The band, which originally formed in 1984 in Muscle Shoals, Ala., will play at the Vilar on July 11 at 8 p.m. Thursday’s show will mark the band’s first date in Vail over the course of their 30-year history playing together. Aside from the Vail date, the band has a whole summer of shows lined up in the Rockies as well as the Midwest, the South and the Pacific Northwest as part of their 30th Anniversary Tour.

“In the heart all of it was us still loving what we love, still doing what we’ve been doing for going on 31 years now, we just felt like it was time to be able to expand and give folks what they were asking for,” Raybon said.
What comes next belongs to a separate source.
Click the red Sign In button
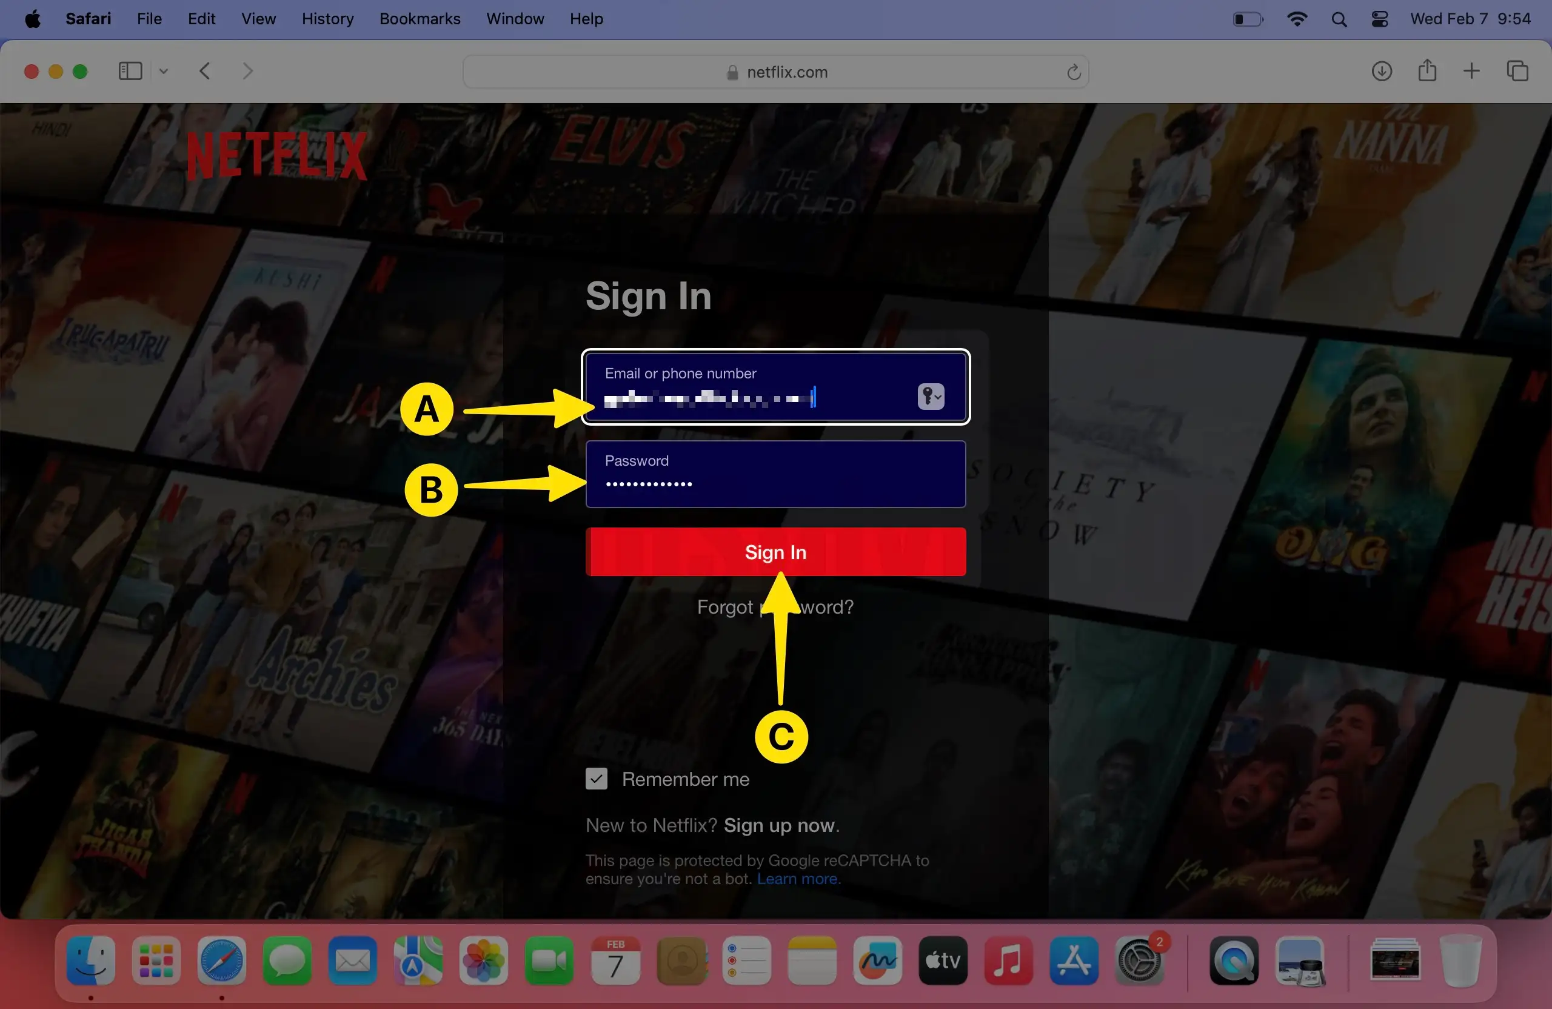 775,552
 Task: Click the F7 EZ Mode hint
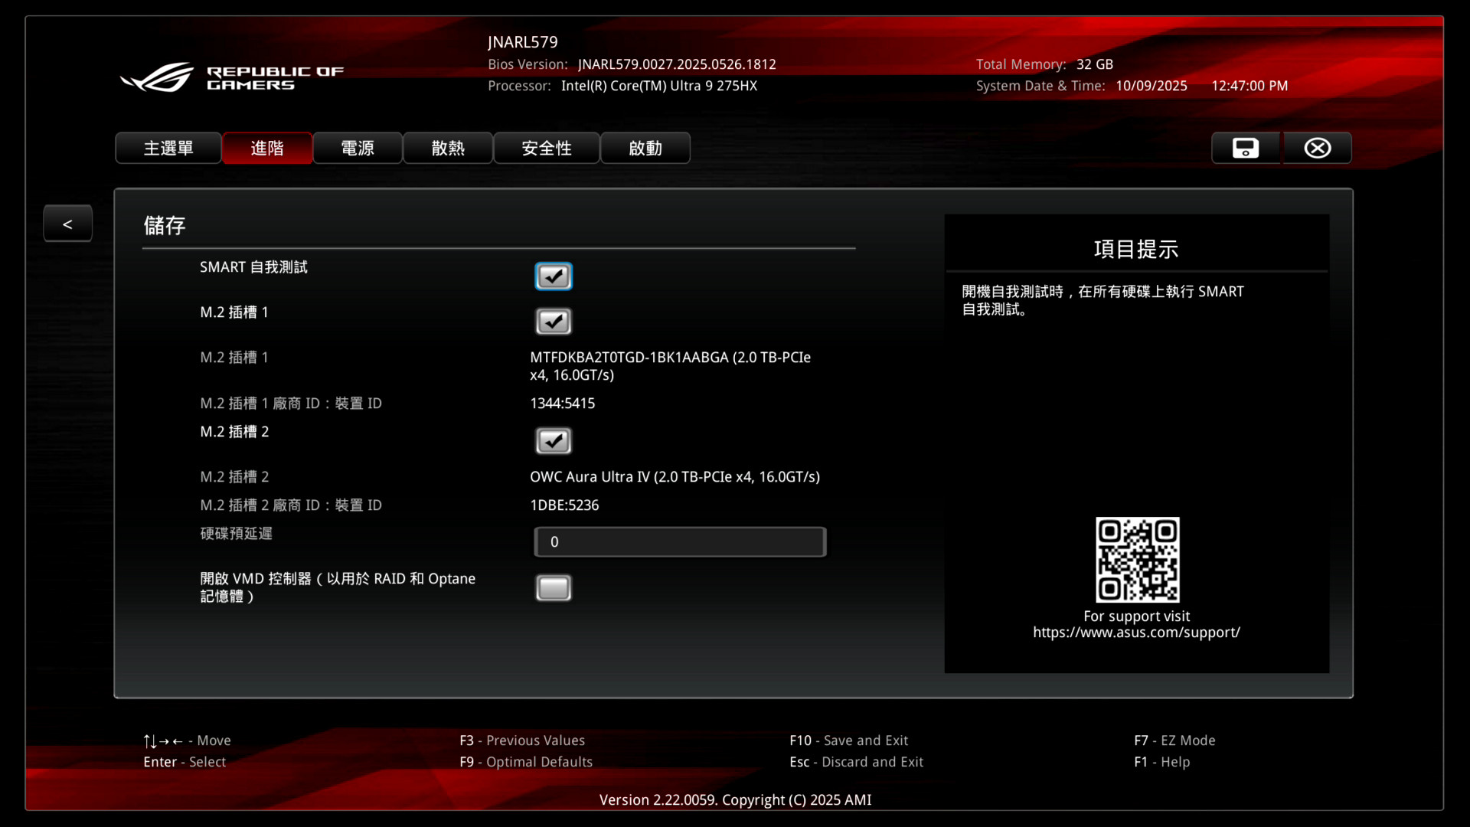click(1174, 740)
Last year, the band released their first new music since 1996’s “Now and Then.” The 2018 record, “Reloaded,” features nine live versions of Shenandoah’s biggest hits, plus three new tracks they cut with Jay DeMarcus, the bassist of Rascal Flatts. Two remaning songs from that session will appear on Shenandoah’s upcoming new release, due to drop in January 2020.

When the band decided that they wanted their first new record to be a live record, they approached their label, but the label said that live albums weren’t doing well right now and they should record new music instead. Some time passed, and somewhere along the way, things changed and the band was able to put out live recordings, something they’d been wanting to do for a long time.

“Everything that people said we were not going to do, we did. The mathematical probability of everything happening the way that it did and the way that it came about… it’s one of those kind of things where you’d like to think or believe, ‘wow, can it really happen like that?’ But it did,” Raybon said.

A large part of Shenandoah’s history is colored by changes in personnel in the ‘90s. Raybon left the band in 1997 and pursued other projects. Over the years, he said, the band had talked about getting back together several times, but the timing didn’t feel right until April 2014, when Raybon rejoined. When they got together that day in April, they started calling up booking agents, publicity folks and other people that would help get the band back up and running again.

“Before the afternoon was over, we had all those little blank spaces filled up. That’s really what made us feel pretty good about what we were doing,” Raybon said.

Tickets for the show are still available and cost $45 or $65 for priority seating. They can be purchased online at, over the phone at 970-845-8497 or day-of at the box office outside the venue.